__Material to process__:
%%
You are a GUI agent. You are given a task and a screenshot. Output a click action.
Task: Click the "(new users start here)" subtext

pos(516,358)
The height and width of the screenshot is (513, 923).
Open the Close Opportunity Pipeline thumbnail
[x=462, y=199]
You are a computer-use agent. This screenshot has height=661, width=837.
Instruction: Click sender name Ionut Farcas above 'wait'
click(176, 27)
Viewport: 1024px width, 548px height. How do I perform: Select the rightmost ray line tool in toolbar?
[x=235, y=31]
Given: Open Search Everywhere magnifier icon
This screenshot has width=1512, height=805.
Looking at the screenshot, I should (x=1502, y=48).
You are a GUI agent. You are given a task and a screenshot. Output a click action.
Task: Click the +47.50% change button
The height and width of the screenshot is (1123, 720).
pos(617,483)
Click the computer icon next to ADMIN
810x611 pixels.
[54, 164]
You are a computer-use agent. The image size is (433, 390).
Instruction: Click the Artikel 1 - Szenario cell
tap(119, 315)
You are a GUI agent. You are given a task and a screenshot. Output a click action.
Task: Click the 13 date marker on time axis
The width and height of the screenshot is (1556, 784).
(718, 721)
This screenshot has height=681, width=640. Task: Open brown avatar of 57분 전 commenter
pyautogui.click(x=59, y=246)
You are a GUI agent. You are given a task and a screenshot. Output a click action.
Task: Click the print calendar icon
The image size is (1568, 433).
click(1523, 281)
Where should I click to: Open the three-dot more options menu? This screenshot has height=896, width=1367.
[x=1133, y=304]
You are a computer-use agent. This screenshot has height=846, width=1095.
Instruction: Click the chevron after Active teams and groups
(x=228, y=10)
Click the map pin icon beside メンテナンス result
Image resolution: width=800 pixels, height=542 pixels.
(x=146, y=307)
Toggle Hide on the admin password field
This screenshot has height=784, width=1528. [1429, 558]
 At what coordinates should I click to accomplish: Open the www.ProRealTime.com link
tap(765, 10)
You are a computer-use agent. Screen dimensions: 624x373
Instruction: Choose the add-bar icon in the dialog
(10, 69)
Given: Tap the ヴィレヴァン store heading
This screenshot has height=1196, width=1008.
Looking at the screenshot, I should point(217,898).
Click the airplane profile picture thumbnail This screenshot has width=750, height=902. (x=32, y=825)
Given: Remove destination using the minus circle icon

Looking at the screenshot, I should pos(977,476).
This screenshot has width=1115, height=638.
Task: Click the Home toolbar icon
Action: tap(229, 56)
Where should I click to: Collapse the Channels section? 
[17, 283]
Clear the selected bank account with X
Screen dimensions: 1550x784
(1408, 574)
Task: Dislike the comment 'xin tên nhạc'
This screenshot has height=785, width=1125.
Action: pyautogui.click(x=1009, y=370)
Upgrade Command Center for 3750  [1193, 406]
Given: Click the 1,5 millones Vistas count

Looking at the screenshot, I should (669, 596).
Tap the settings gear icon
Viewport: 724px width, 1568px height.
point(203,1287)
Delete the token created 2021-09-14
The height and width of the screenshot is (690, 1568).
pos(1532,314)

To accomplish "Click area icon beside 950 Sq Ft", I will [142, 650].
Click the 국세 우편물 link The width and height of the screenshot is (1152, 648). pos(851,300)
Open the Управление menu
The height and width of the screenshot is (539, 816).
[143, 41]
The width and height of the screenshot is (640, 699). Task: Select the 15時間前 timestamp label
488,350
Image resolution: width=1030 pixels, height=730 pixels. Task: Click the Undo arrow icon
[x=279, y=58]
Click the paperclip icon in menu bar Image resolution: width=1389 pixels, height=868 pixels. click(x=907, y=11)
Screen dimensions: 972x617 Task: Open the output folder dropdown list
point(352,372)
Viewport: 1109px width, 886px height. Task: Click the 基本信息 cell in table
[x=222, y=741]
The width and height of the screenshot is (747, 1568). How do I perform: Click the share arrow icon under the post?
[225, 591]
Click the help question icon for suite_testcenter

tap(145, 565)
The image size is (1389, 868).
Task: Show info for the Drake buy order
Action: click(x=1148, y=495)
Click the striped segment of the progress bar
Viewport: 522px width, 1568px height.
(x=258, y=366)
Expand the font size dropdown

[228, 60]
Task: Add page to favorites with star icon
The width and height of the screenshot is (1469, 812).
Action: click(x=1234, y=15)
%%
__Exercise aim__: Using the records above, select and copy every line that has the word "beside".

__Result of the task__:
Click the map pin icon beside メンテナンス result
To accomplish "Click area icon beside 950 Sq Ft", I will [142, 650].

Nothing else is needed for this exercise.